The British Journal of Dermatology. 2008;159(5):1051-1076. 

In This Article

Final Recommendations

The recommendations have been distilled and set into the form of algorithms for use by dermatologists and other physicians for the treatment of children and adults with vitiligo. The level of the recommendation and the level of the evidence are shown in parentheses. It is anticipated that phototherapy and surgical treatments will be available only to dermatologists (and their associates) but other approaches, e.g. topical treatments [with the exception of the use of p-(benzyloxy)phenol] and psychological support, may be widely available.

  1. Diagnosis of Vitiligo

    Where vitiligo is classical, as in the symmetrical types, the diagnosis is straightforward and can be made with confidence in primary care (D/4). In patients with an atypical presentation, diagnosis is more difficult and referral for expert assessment by a dermatologist is recommended (D/4). Assessment of skin type is useful in the initial examination, together with photographs to record the extent of the disease. Wood's light may be of benefit in the diagnosis of vitiligo and in the demonstration of the extent and activity of the disease in subjects with skin types I and II. Wood's light can be of use in monitoring response to therapy (D/4). A blood test to check thyroid function should be considered in view of the high prevalence of autoimmune thyroid disease in adults with vitiligo (D/3).

  2. Natural History

    A longitudinal epidemiological study is needed to define the natural history of vitiligo with time. This should use photographs combined with computerized image analysis, to quantify how the vitiligo changes with time (D/4). The response of vitiligo to treatment should be considered in the context of the natural history, recognizing that spontaneous repigmentation may occur but is uncommon (D/4).

  3. Psychological Impact

    Clinicians should make an assessment of the psychological and QoL effects of vitiligo on patients (C/2++). In therapeutic trials relating to vitiligo, researchers should make the patient's improvement in QoL the most important outcome measure (D/4).

  4. Assessment Tools

    In a research setting, the VASI and VETF assessment tools offer a more accurate measurement of disease extent than simple clinical photography alone (even when combined with computerized morphometry). The VETF gives further assessment of severity and spreading (D/2+). In clinical practice, serial photographs should be used to record progress (C/4).

  1. No Treatment Option

    In children with skin types I and II, in the consultation it is appropriate to consider, after discussion with the patient, whether the initial approach may be to use no active treatment other than consideration of the use of camouflage cosmetics and sunscreens (D/4).

  2. Topical Treatment

    • In all children with vitiligo who are under 18years, treatment with a potent or very potent topical steroid should be considered for a trial period of no more than 2months. Although benefits have been observed, skin atrophy has been a common side-effect (B/1+).
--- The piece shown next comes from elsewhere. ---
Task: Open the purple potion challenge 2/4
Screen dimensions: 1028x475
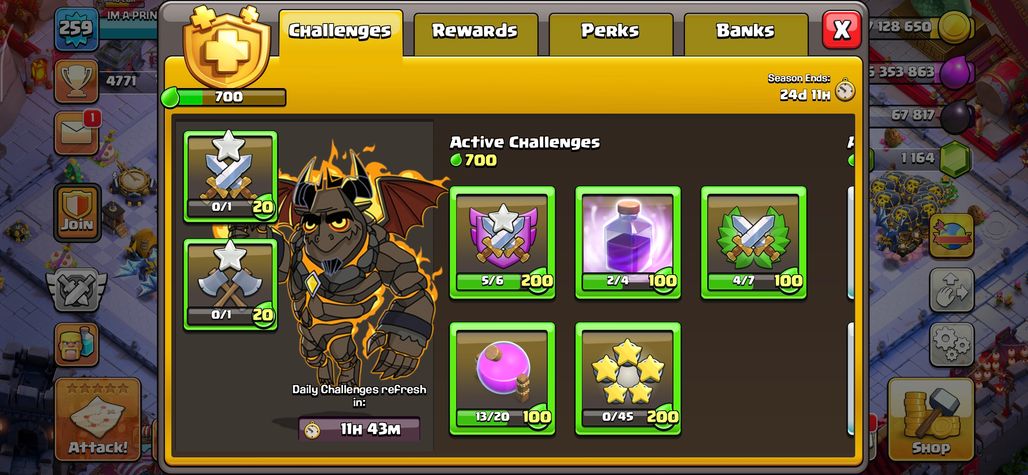Action: [628, 242]
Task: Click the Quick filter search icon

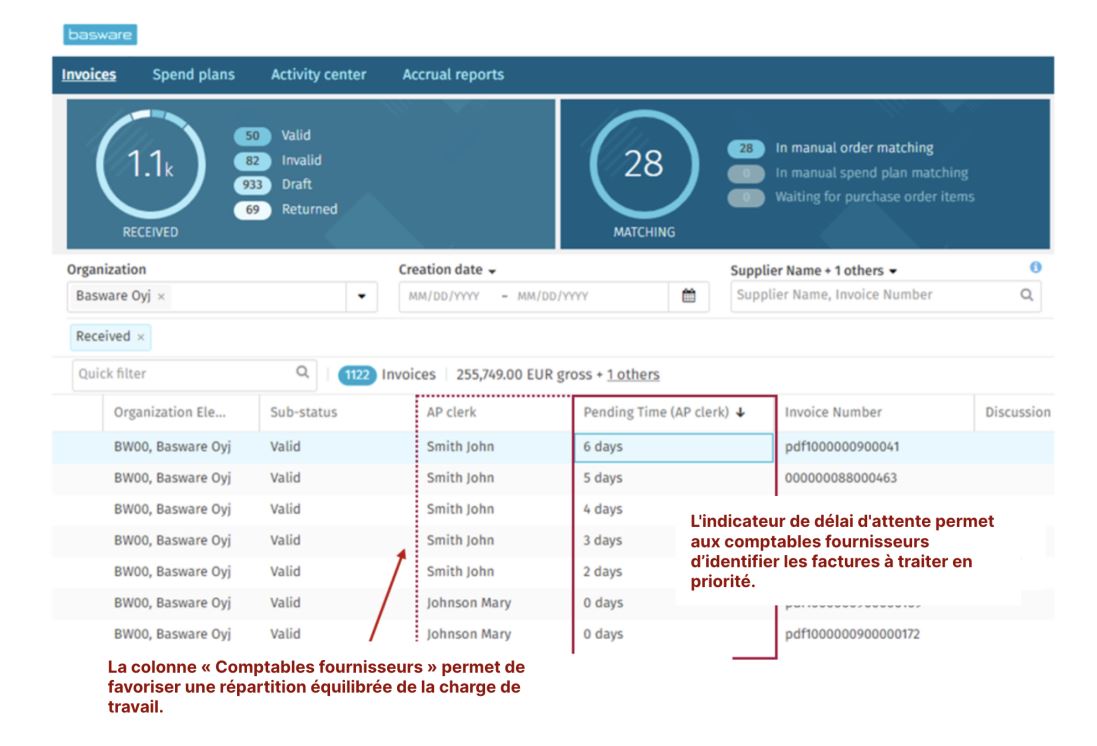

    • In children with vitiligo, topical pimecrolimus or tacrolimus should be considered as alternatives to the use of a highly potent topical steroid in view of their better short-term safety profile (B/1+).

  3. Phototherapy

    • NB-UVB phototherapy should be considered for treatment of vitiligo only in children who cannot be adequately managed with more conservative treatments (D/4), who have widespread vitiligo, or have localized vitiligo associated with a significant impact on patient's QoL. Ideally, this treatment should be reserved for patients with darker skin types and monitored with serial photographs every 2-3months (D/3).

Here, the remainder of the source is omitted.